You’re in the first few months (or weeks) of dating someone. When you’re together, you can’t keep your hands off each other. When you’re not, you can’t stop thinking about them, fantasizing about them, talking about them.
That’s what we call the honeymoon phase or NRE (new relationship energy) – the sexual and romantic excitement that comes with a new connection. However, this feeling doesn’t last forever, and when it fades, your sex life is also likely to change.
If you’re in a somewhat new relationship and have felt your sex life shift after the honeymoon phase, read on for guidance to help you continue to deepen your relationship – and amp up your sex life.
Deepen intimacy outside of sex
As exciting as a new relationship can be, it can understandbly come with feeling of anxiety or uncertainty surrounding relationship expectations and if they’ll come to fruition or not. After the honeymoon phase ends is an opportunity to create the connection and relationship that you want.
Intimacy goes a lot deeper than sex. While that’s one component of it, intimacy refers to the level of closeness and emotional safety you feel with a person. Boosting overall intimacy will likely help you have a more fulfilling sex life where you’re better able to vocalize your needs.
Here are a few ways to do that:
- Connect over a shared passion like cooking, playing music, or hiking.
- Take turns massaging each other while communicating exactly where and how you want to be touched.

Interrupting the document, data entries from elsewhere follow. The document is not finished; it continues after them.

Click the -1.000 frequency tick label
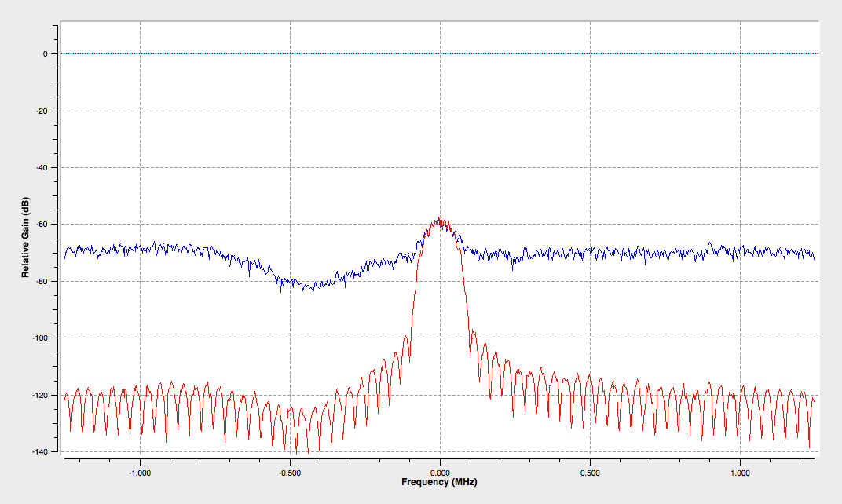This screenshot has width=842, height=504. 140,473
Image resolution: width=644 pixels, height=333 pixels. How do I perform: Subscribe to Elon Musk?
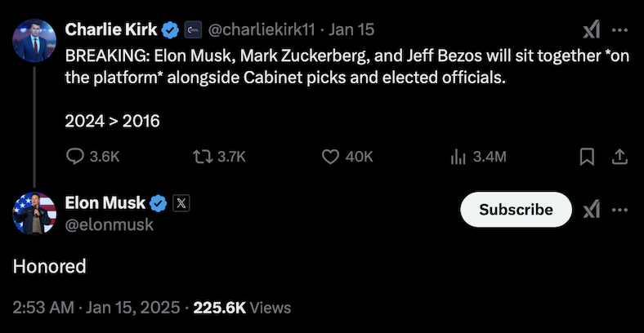click(x=516, y=210)
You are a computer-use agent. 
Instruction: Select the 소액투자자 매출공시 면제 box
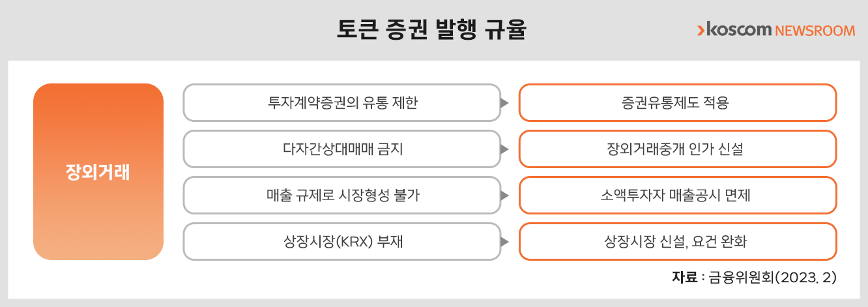678,196
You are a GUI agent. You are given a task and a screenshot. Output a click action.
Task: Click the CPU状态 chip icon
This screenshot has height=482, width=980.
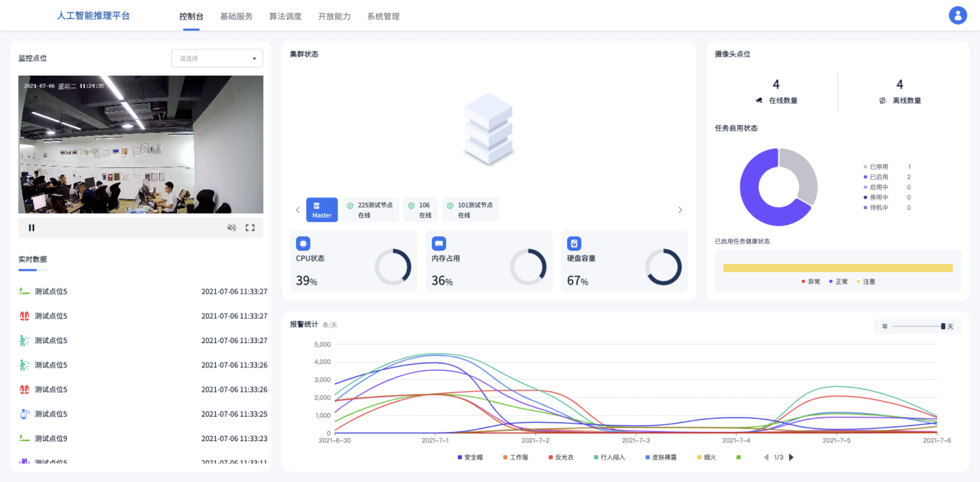(x=303, y=243)
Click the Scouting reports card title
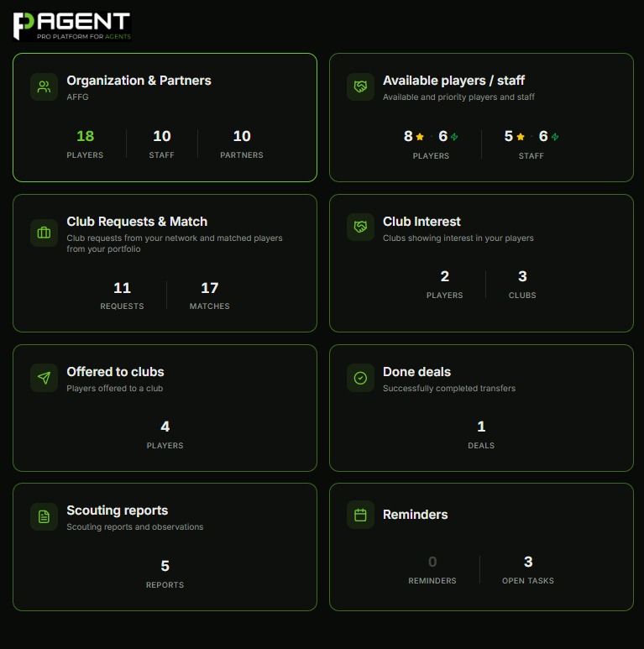Viewport: 644px width, 649px height. click(x=118, y=510)
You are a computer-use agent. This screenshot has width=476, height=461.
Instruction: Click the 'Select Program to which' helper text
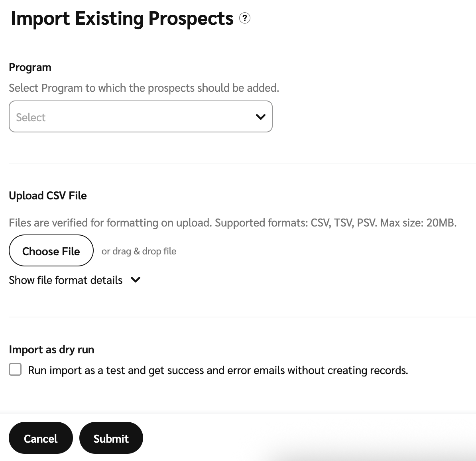coord(144,88)
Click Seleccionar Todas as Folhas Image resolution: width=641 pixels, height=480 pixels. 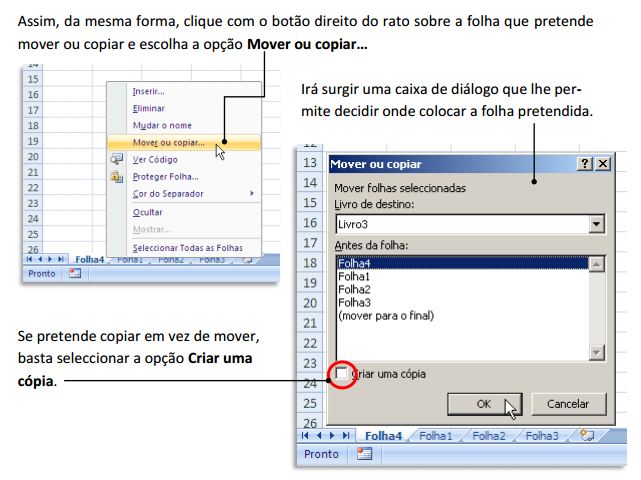click(187, 247)
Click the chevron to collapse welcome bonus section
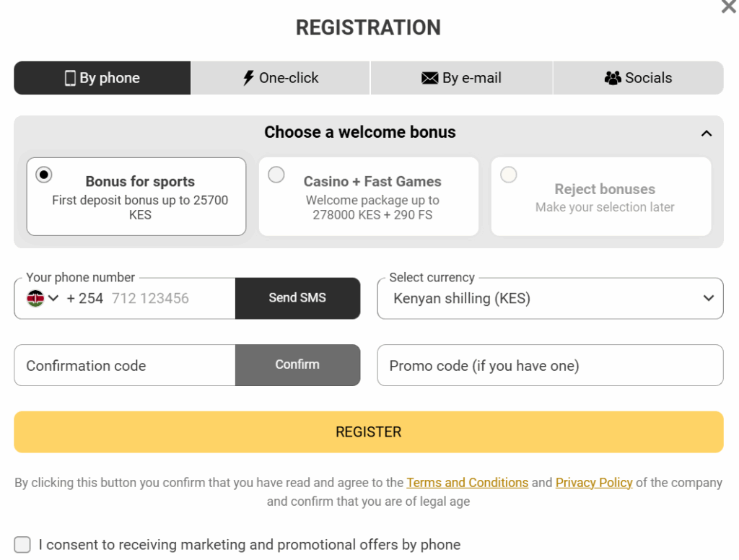Image resolution: width=739 pixels, height=560 pixels. tap(707, 134)
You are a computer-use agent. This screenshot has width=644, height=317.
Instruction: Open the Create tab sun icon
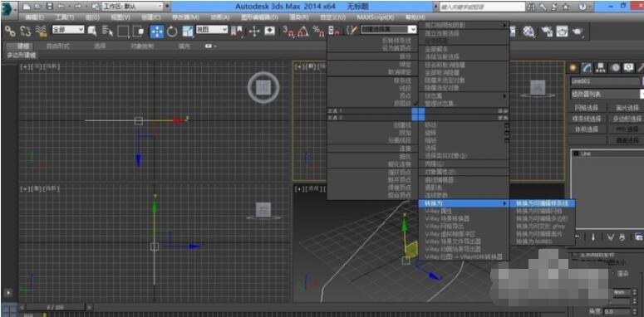[573, 68]
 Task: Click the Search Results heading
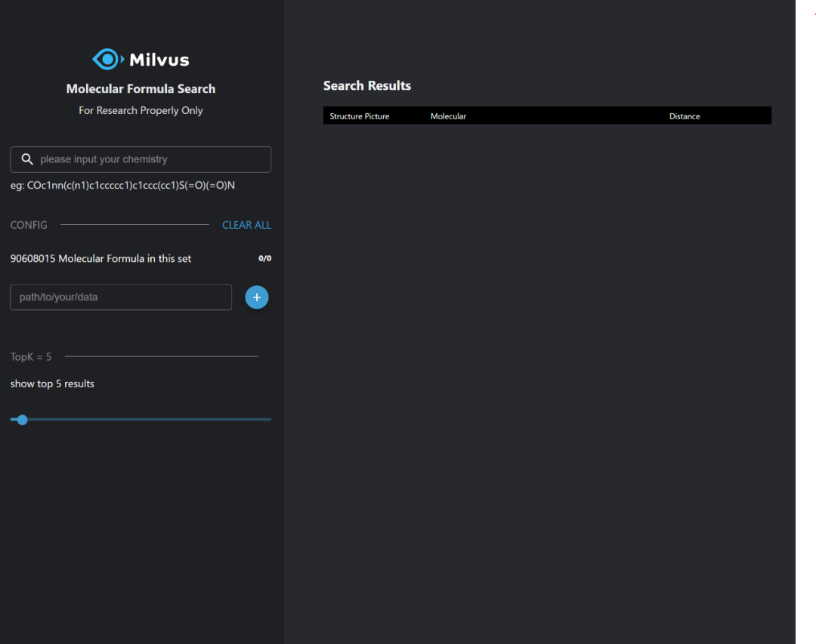click(367, 86)
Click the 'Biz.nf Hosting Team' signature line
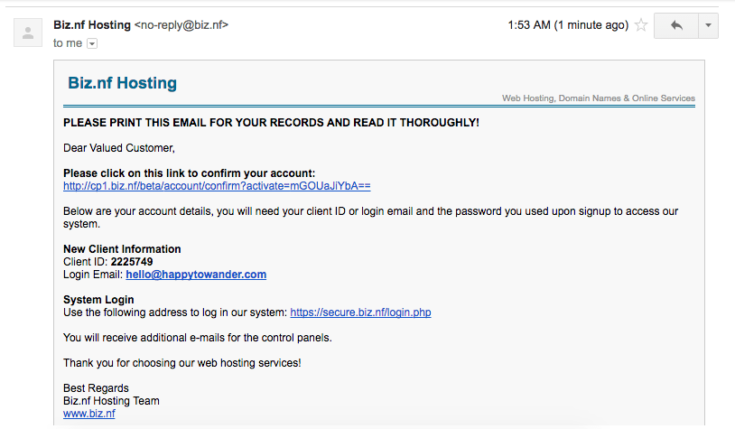Screen dimensions: 735x429 coord(111,401)
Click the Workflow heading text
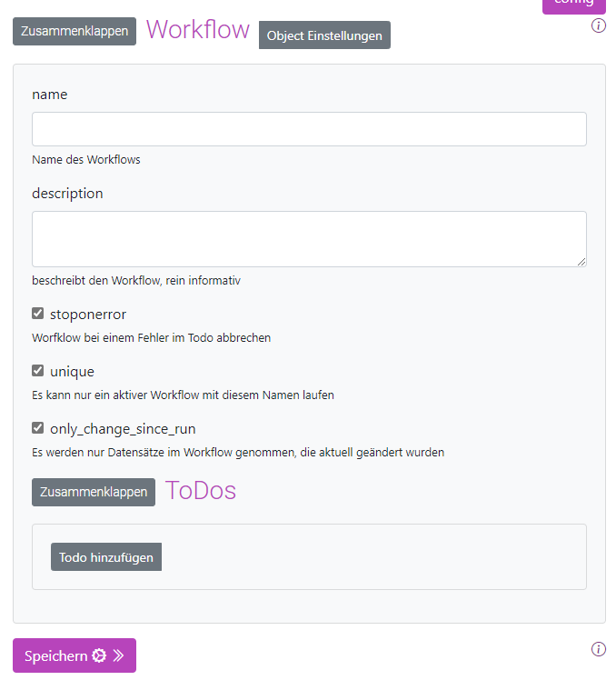This screenshot has height=700, width=616. pos(197,30)
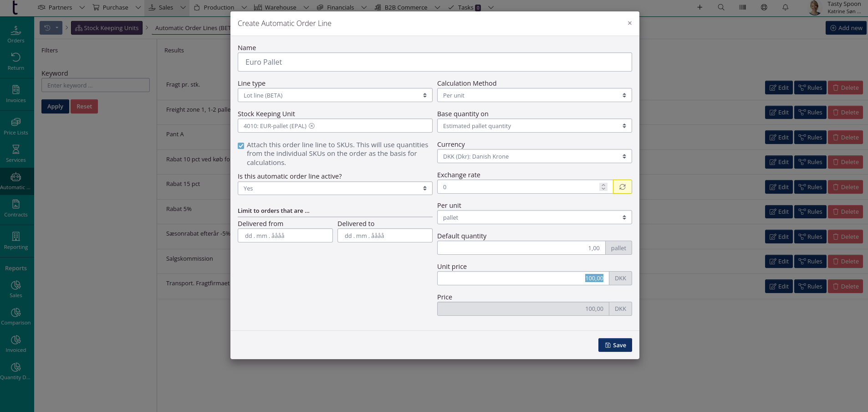Viewport: 868px width, 412px height.
Task: Expand the Calculation Method dropdown
Action: 534,95
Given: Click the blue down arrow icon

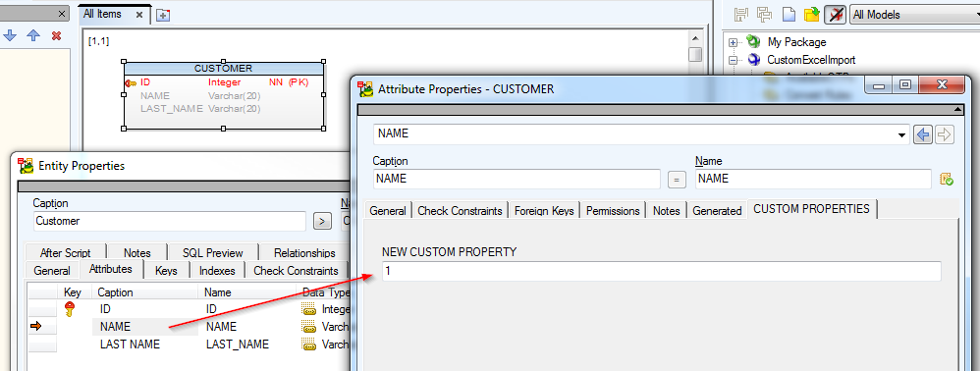Looking at the screenshot, I should click(10, 35).
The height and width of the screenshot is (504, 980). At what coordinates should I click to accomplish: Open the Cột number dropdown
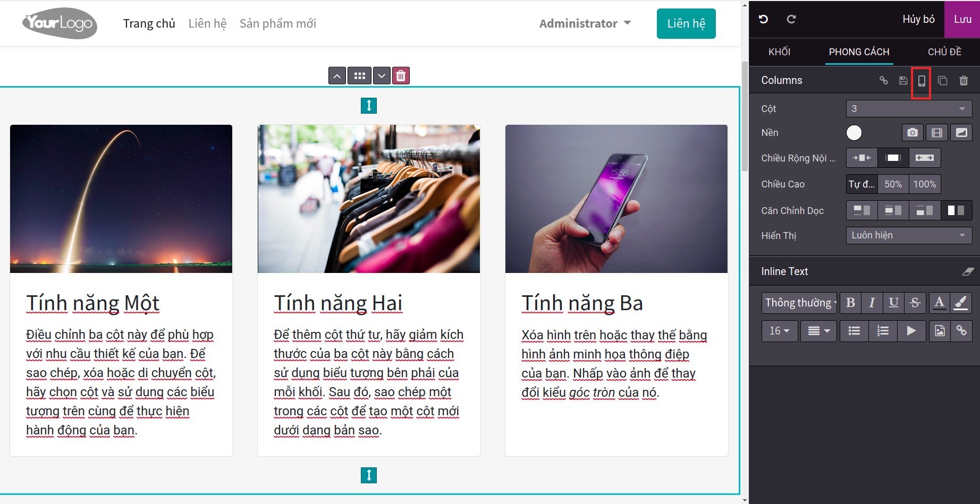[909, 109]
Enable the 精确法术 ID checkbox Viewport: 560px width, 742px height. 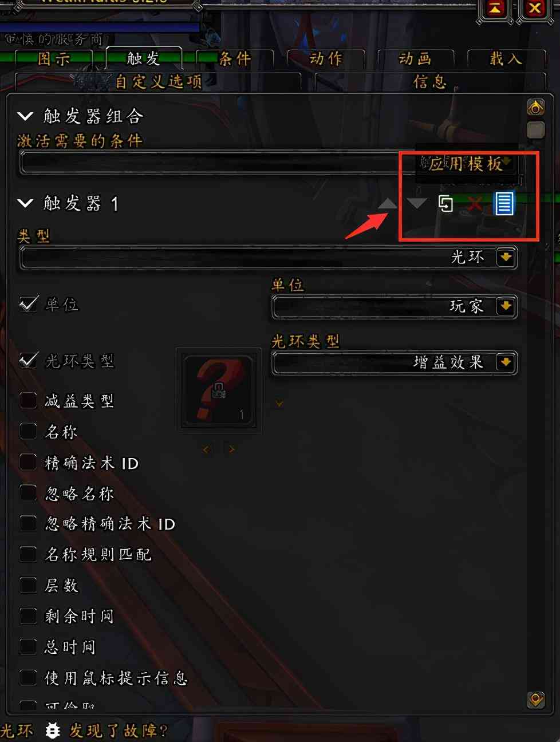(x=28, y=462)
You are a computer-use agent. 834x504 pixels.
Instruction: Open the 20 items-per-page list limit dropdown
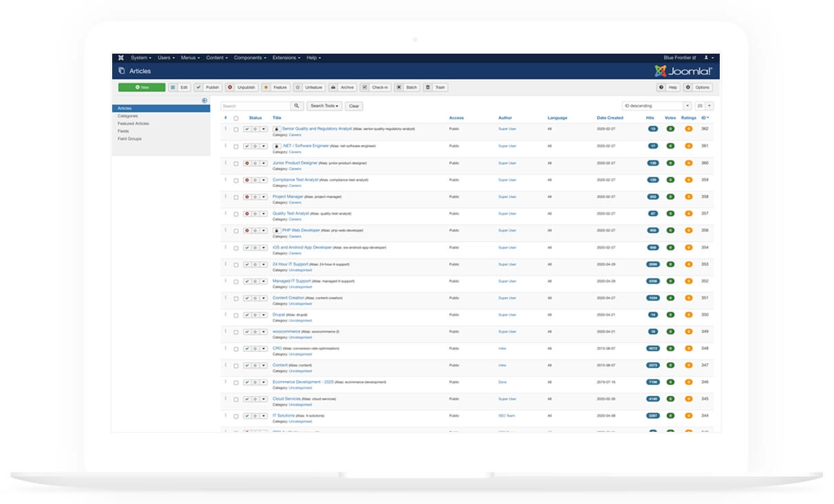(704, 106)
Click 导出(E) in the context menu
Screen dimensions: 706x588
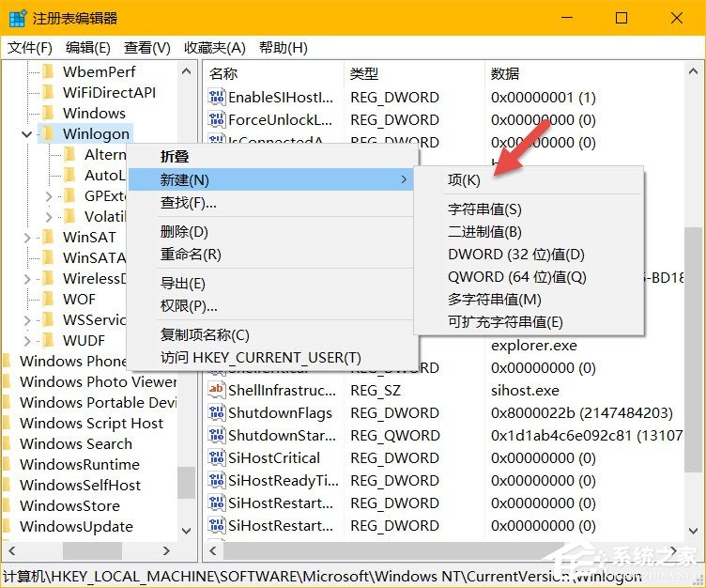183,284
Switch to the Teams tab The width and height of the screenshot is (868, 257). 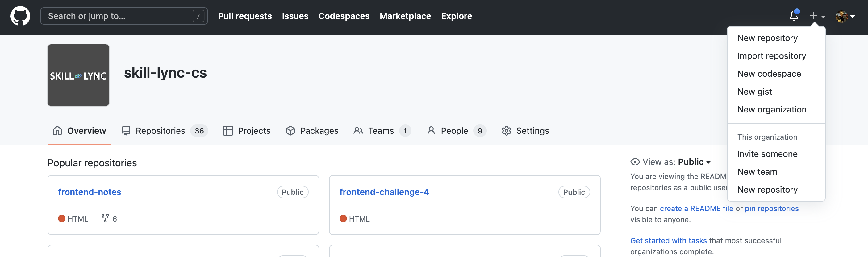tap(381, 131)
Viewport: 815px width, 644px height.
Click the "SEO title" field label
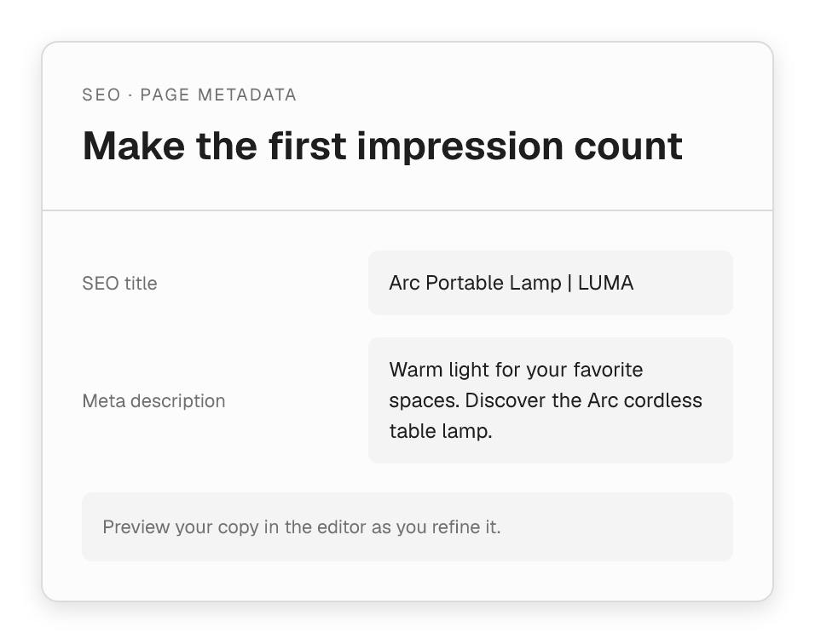[x=119, y=284]
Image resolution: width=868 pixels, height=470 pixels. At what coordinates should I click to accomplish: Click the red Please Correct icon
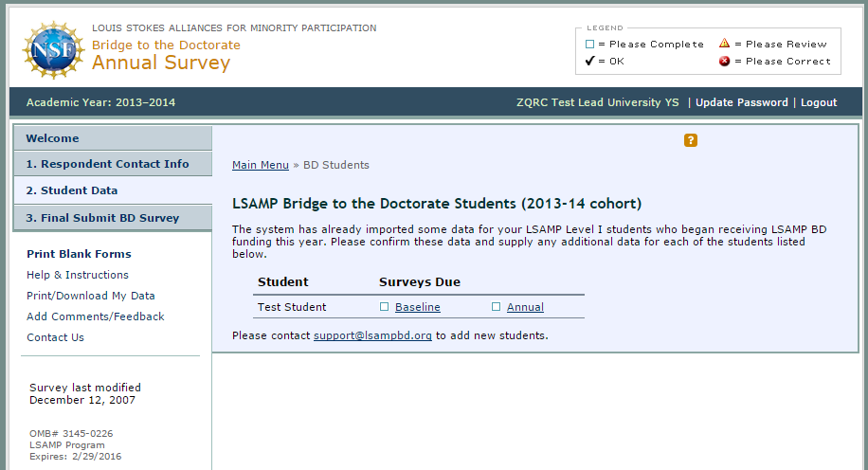724,61
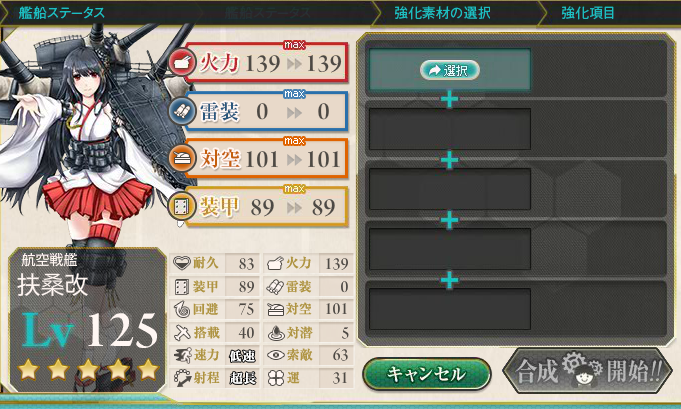Click the 選択 button in first material slot
The height and width of the screenshot is (409, 681).
450,70
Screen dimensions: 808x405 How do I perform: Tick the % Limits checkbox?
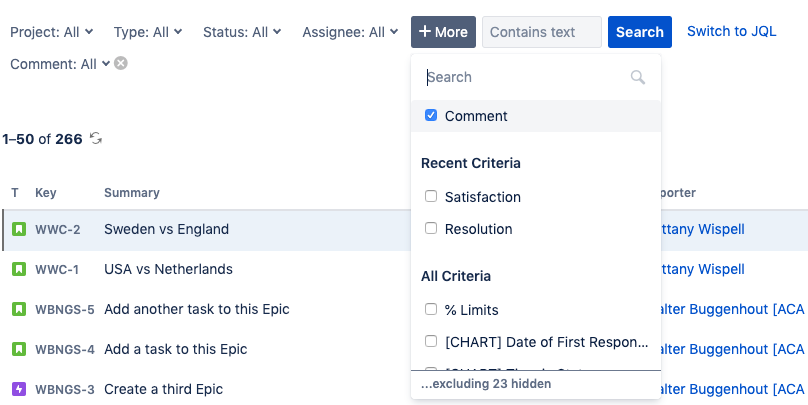coord(431,310)
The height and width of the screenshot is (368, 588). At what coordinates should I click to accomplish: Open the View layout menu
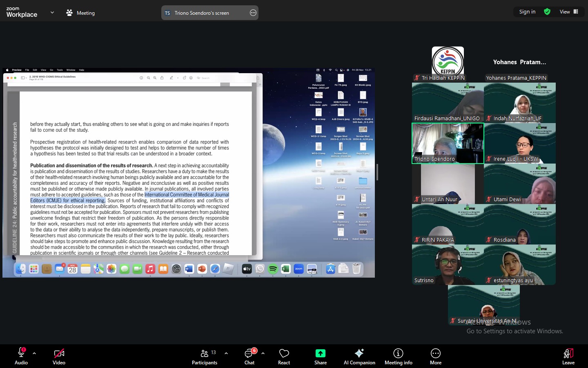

- Play a card game that’s designed to help you deepen intimacy like the “Create The Love Cards” by podcaster Mark Groves.
Explore new positions
As relationships progress, sex may not happen as often or may become repetitive. But just because you found a formula that works, doesn’t mean your exploration needs to stop there.
Sexual exploration can mean many things, but an easy to switch things up is with new sex positions. Try:
- Tantric sex positions
- Intimate and powerful sex positions
- Five straddling positions
- The lotus
- These positions that target the G-spot
Invest in a toy together
Another way to get out of a sexual rut is by bringing reinforcements into the bedroom. And by reinforcements, we mean a spicy new toy. While sex toys are often only thought of as a tool for masturbation, they’re also tools to enhance partnered sex for all parties involved.
Sex toys can deepen pleasure for both parties, make sex more accessible, and bring a fun and playful element into the bedroom. Don’t know where to start? Try:
Go on a “sexcation”
A great way to get to know each other better while also sparking up your sex life is to go on a “sexcation” – which is exactly what it sounds like. Some vacations revolve around scuba diving, going to plays, or trying new foods. While all of those are lovely, a sexcation focuses on creating moments for you and your partner to have intentional, sweet, and intimate sexual moments.
If this is a new relationship, this may be your first trip together, and you can learn a lot about someone even during a quick weekend trip. By creating space to focus on your intimacy, you’re both saying that this is a priority. A sex vacation is more than just a vacation, it’s about setting time aside to focus on your relationship, physically and emotionally.
Wondering how to make the most of your sexcation? We’ve got some tips for you:
- Set intentions about what you would like from this experience like “To slow down and learn more about your body” or “To start better communicating my needs and desires.”
- Create fun, lighthearted sexual goals like having sex on as many surfaces as possible in the place you’re staying.
- Have conversations around desires and fantasies that you may not always have time for in your day-to-day life.
Enjoy the ride
For many people, sex is one of the biggest components of a relationship, especially at the start. But dynamics change, and moving into a new stage in a relationship allows you to evolve in your sex life. The shift as new relationship novelty fades gives you the opportunity to intentionally deepen your connection and grow the relationship. The same goes for your sex life.
Remember that relationships can be a catalyst for growth, a deeper understanding of yourself, and immense amounts of pleasure. And this is just the beginning!